We’re yet to see official figures, but the initial signs look good: Preliminary figures announced by Planning Minister Hala El Said last year suggest that the economy grew by 9.8% in 1Q — its quickest pace in two decades — and 6-7% in 2Q, thanks to a strong base effect.

The MENA region also got a slight upgrade: The Fund now expects the MENA economy to grow at a 4.3% clip in 2022, up from 4.1% in October.

Globally, inflation is set to be reined in by 2023: Inflation “is expected to remain elevated” this year, hovering at around 3.9% in advanced economies and 5.9% in EMs and developing economies, before cooling down next year as supply chain disruptions are resolved and tightening monetary policy reins in price increases.
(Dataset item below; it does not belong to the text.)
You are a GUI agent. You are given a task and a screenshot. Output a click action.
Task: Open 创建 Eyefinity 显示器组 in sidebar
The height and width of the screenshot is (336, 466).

But US tightening poses risk for EMs: The report points to potential pressure on emerging market currencies and more expensive debt leading to “challenging monetary and fiscal policy trade-offs” as the US Federal Reserve prepares to kick off its monetary tightening cycle. Meanwhile, vaccine rollouts continue to lag in developing countries and emerging markets, which is weighing on global growth recovery and allowing new variants of the virus to emerge, the report notes.

Downwards revisions in major economies weigh heaviest: The report sees major economies — the US, China, Canada, the UK, and the eurozone — clocking in lower growth this year and dragging down the forecast for overall global economic performance.

The downturn is likely to be front-loaded in 2022, with the first quarter of the year expected to see the bulk of the negative impact, the report suggests. This impact “is expected to fade” in 2Q2022, the report says.

This is all assuming we don’t see another covid wave: The forecasts are based on the assumption that severe illness, hospitalization and death from the virus become more or less a thing of the past by the end of the year.

Yes, 2023 growth will be higher than expected, but there’s a but: The IMF says global output will grow faster than it previously anticipated next year, but notes that the upwards revision it penciled in is not enough to compensate for its 2022 downgrade. “Cumulative global growth over 2022 and 2023 is projected to be 0.3 percentage points lower than previously forecast,” the report says.